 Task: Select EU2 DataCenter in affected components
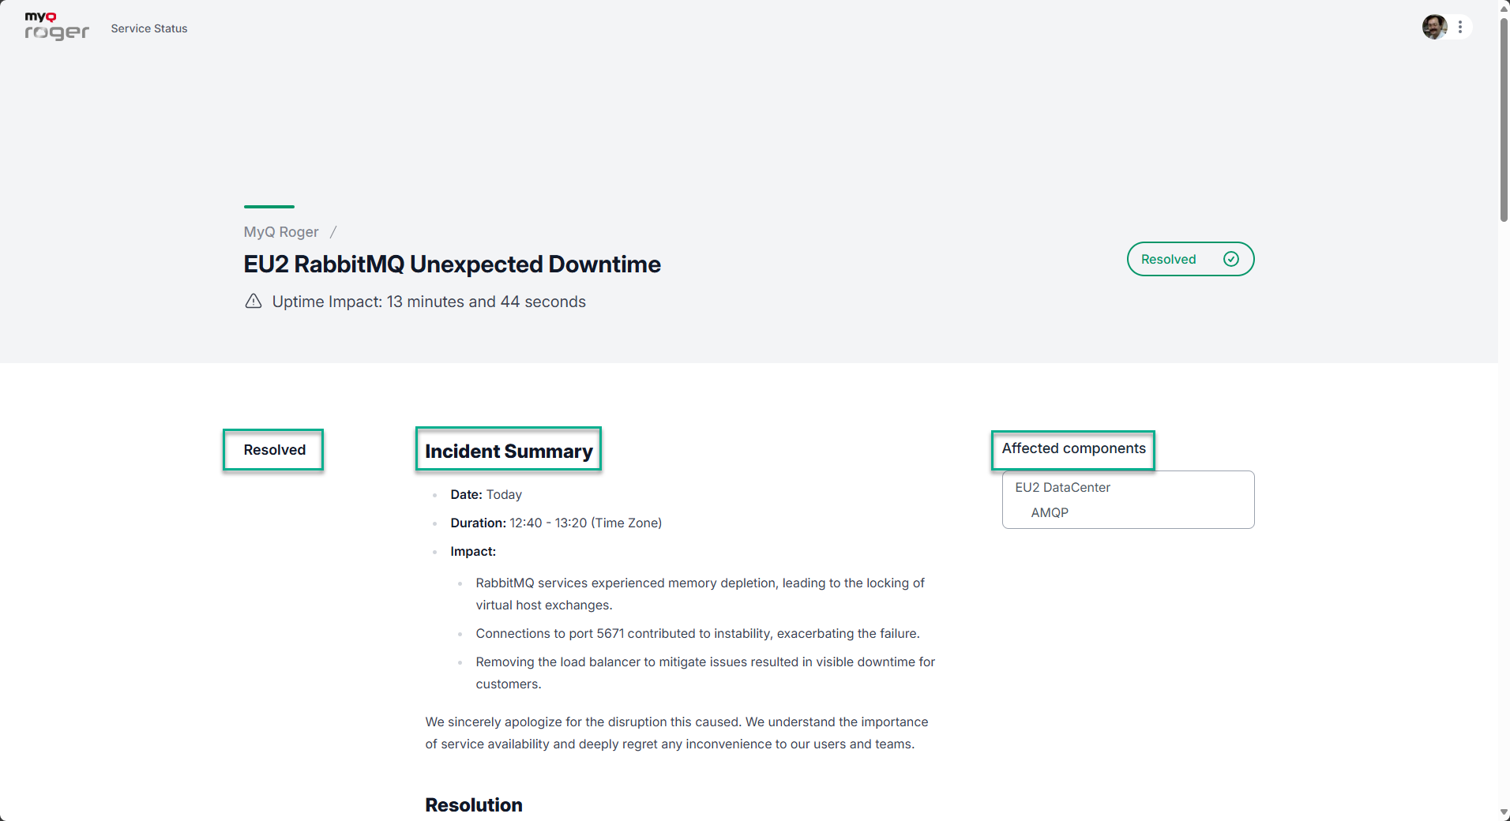click(1062, 488)
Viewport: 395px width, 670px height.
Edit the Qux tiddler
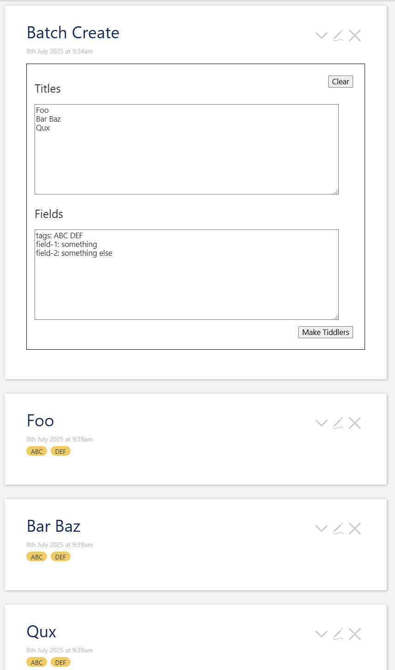[x=338, y=634]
+++++
Requirement: Without the pictures, return all the entries above exactly as they stand.

Exercise solution:
 Task: Select EU2 DataCenter in affected components
click(1062, 488)
Viewport: 395px width, 670px height.
Edit the Qux tiddler
[x=338, y=634]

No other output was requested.